In 2005, President Bush attempted to address this problem by offering a bold plan to save and strengthen Social Security. His plan was completely voluntary and it didn't require cutting benefits or raising taxes.

By allowing workers the option of investing a portion of their payroll taxes in a personal retirement account, his plan would have had a real impact on Social Security's long-term solvency, while also allowing working Americans the chance to build wealth in an account that they owned and the government couldn't take from them.

Bush's willingness to take on this enormous challenge was greeted with monolithic opposition by Democrats in Congress. Ultimately, their resistance was enough to sink Bush's proposal.

Unfortunately for America, Democrats didn't counterbalance their opposition with a plan of their own. They simply said "no" to whatever Republicans put forth. Two years later, they've won majorities in the Congress, but the problem hasn't gone away.

There are only three possible ways to save Social Security for the next generation: massive tax hikes, massive cuts in benefits, or allowing our Social Security dollars to grow the way all other retirement investing does.

Predictably, the first signs of a possible Democrat compromise on Social Security reform have focused on raising taxes. Specifically, there has been talk of raising or eliminating the cap on the amount of wages that are subject to payroll taxes.

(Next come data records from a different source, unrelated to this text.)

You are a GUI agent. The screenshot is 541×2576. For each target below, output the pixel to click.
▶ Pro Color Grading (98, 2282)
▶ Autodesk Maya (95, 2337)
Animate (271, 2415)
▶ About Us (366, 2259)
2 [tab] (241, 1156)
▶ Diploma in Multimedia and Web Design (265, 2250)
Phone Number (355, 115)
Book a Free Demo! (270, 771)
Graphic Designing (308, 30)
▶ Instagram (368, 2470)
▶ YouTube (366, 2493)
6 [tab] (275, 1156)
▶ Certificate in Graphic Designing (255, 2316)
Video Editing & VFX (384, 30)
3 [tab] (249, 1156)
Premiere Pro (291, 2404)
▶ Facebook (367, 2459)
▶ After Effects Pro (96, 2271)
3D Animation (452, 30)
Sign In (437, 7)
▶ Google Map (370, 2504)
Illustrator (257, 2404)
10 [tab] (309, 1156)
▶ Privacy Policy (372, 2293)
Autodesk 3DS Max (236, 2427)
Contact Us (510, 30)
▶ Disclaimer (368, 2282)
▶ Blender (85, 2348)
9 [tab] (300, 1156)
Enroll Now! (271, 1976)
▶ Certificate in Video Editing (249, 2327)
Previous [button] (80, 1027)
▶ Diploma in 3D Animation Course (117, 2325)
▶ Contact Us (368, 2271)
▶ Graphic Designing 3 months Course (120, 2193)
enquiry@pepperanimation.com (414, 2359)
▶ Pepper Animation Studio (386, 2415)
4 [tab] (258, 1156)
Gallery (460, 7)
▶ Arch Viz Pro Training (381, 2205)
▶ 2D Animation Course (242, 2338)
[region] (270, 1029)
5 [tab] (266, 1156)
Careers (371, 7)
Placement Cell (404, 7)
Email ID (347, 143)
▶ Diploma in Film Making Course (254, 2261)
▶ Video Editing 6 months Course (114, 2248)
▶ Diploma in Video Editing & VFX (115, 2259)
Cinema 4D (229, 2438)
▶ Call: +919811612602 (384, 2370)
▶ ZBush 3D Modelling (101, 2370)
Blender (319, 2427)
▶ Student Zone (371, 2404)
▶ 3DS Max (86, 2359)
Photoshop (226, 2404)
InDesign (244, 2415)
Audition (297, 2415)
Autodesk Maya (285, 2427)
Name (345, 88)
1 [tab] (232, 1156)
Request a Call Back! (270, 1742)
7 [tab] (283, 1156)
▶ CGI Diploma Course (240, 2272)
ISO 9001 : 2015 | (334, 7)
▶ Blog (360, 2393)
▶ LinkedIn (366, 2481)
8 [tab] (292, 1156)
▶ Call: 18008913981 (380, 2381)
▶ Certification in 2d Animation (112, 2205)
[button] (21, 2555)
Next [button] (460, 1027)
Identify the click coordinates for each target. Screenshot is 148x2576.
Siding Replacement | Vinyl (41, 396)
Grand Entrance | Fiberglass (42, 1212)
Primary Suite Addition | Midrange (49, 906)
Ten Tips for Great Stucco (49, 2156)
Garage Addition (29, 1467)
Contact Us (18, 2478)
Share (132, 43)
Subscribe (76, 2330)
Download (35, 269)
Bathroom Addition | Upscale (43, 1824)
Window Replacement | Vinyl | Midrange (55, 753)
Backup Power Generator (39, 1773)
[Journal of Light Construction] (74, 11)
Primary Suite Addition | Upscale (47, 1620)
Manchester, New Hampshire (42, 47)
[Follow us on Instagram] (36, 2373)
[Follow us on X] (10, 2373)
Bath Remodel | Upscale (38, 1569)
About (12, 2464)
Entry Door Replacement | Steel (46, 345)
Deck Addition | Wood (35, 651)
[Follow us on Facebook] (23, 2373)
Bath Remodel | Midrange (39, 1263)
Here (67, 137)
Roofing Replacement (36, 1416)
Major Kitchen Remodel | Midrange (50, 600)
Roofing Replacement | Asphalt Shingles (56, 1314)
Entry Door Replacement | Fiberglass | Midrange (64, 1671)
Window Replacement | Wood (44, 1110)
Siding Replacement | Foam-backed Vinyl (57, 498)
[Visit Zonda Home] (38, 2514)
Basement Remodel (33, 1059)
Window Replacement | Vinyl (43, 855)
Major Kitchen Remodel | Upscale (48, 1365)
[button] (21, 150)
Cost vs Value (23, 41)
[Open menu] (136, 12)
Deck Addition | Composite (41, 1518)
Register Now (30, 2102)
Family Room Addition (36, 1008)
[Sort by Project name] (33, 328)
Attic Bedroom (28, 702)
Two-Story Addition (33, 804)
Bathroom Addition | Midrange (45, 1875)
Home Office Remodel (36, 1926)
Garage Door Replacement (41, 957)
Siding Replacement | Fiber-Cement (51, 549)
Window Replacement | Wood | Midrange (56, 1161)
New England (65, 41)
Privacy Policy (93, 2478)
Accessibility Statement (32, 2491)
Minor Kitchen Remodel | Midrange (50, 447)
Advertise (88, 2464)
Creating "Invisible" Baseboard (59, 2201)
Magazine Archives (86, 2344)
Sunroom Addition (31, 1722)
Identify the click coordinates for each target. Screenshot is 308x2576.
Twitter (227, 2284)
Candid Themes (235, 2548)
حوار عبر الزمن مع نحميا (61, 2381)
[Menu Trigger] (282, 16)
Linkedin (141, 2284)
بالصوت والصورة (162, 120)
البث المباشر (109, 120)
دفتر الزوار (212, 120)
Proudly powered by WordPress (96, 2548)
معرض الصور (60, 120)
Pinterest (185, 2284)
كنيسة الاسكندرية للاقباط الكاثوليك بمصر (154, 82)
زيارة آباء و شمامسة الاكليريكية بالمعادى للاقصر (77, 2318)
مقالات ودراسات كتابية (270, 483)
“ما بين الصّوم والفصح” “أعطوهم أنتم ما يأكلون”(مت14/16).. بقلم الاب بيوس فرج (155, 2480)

I believe this is bad policy for two reasons.

First, raising or eliminating the payroll tax cap would represent an enormous tax increase on hardworking Americans. It would slow the tremendous economic growth we've experienced in the years following the Bush tax relief and provide a disincentive for Americans to work hard to provide for themselves and their families.

Second, raising the payroll tax cap simply wouldn't do anything to help Social Security's solvency in the long run. It might postpone the problem by a few years, but it would certainly not produce a real fix.

In other words, attempting to solve our entitlement problem by raising taxes would require Americans to suffer all the tax-hike pain without getting any of the problem-fixing gain.

As the Fed Chairman reminded us this week, this problem is real, and it's threatening our future prosperity as a nation. The Social Security Trustees' report shows that each year we fail to act costs an additional $600 billion. Congress and the President must go about finding a bipartisan solution, but raising taxes on the American people is not the way to do it.